Des ovnis ont-ils été observés au Grand-Duché ?

Une question difficile à aborder tant les recherches sur ce sujet sont inexistantes au Luxembourg. Le Comité belge d’étude des phénomènes spatiaux (Cobeps) a tout même répertorié quelques cas au Grand-Duché. D’après leurs archives, trois cas d’objets volants non identifiés ont été recensés, l’un à Rodange en 1964, à Steinfort en 1972 ainsi qu’à Kautenbach en 1989-1991 par des Belges de passage. Il note un cas à Hesperange durant l’été 1978 à la suite d’une observation par un homme vivant à Berlin. Récemment, le Comité belge d’étude des phénomènes spatiaux a été alerté d’un phénomène en 2020. Des images de vidéosurveillance en infrarouge montrant un petit objet de quelques centimètres ont été captées à Eischen.

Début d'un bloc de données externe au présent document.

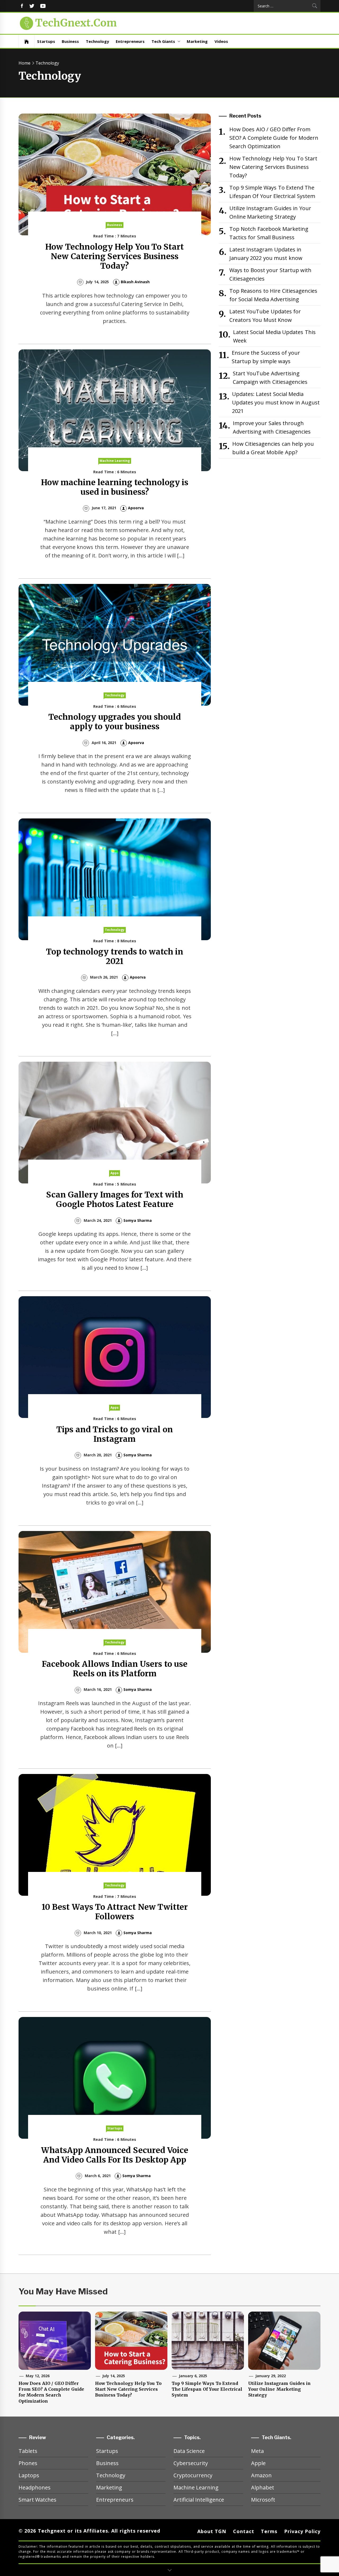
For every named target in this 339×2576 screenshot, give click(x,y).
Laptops (29, 2475)
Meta (257, 2451)
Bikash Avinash (135, 281)
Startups (46, 41)
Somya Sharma (137, 1220)
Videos (221, 41)
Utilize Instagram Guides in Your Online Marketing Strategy (270, 212)
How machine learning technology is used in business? (115, 487)
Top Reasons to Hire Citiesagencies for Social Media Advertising (273, 295)
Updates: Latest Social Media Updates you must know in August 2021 (276, 402)
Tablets (28, 2451)
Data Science (189, 2451)
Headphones (35, 2487)
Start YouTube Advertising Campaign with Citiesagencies (270, 377)
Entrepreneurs (130, 41)
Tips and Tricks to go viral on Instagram (114, 1434)
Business (70, 41)
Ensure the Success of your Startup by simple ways (266, 357)
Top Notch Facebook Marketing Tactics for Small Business (268, 233)
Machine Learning (115, 460)
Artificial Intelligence (198, 2499)
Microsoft (263, 2499)
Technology (97, 41)
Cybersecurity (190, 2463)
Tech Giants (163, 41)
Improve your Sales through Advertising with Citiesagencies (272, 427)
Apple (258, 2463)
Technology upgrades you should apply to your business (114, 721)
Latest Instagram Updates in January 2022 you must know (265, 254)
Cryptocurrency (192, 2475)
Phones (28, 2463)
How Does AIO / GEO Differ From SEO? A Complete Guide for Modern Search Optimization (273, 138)
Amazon (261, 2475)
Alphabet (262, 2487)
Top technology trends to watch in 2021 (114, 956)
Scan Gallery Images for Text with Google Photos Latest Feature (114, 1199)
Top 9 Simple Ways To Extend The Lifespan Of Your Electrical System (272, 192)
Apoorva (136, 507)
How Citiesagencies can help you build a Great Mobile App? (273, 448)
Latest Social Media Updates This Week (274, 336)
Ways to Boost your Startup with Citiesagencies (270, 274)
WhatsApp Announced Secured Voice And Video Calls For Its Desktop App (114, 2155)
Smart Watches (37, 2499)
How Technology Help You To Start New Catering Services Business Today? (114, 256)
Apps (114, 1173)
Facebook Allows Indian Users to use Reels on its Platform (115, 1668)
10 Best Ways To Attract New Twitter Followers (115, 1911)
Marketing (197, 41)
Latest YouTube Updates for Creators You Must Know (265, 315)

Tout proches du Luxembourg, de nombreux phénomènes ont été recensés par le Geipan. Ce service rattaché au Centre national d’études spatiales (CNES) étudie chaque année entre 150 à 200 dossiers en Lorraine. Si la grande majorité de ces faits ont pu obtenir une explication rationnelle, neuf d’entre eux restent inexpliqués. Prenons un exemple : le 3 décembre 1979 à Metz, deux témoins observent un objet de forme triangulaire émettant deux traînées de fumée rouge. Au passage d’une tour hertzienne, l’objet s’arrête quelques secondes avant de repartir. Après enquête, le Geipan ne permet pas d’identifier un trafic aérien correspondant aux observations. Le phénomène reste donc inexpliqué.

Outre la Lorraine, la Belgique a, elle aussi, été confrontée à des phénomènes ovnis. La fameuse vague belge est restée longtemps dans les annales des phénomènes aériens non identifiés. Entre 1989 et 1991, plusieurs dizaines de personnes observent un objet de forme triangulaire se déplaçant avec très peu de bruit. Pour les scientifiques sceptiques, ce phénomène est décrit comme une contagion psychosociale. «Il s’agit d’un phénomène sociologique où des personnes vont témoigner publiquement et entraîner par mimétisme des témoignages similaires», analyse Guillaume Trap.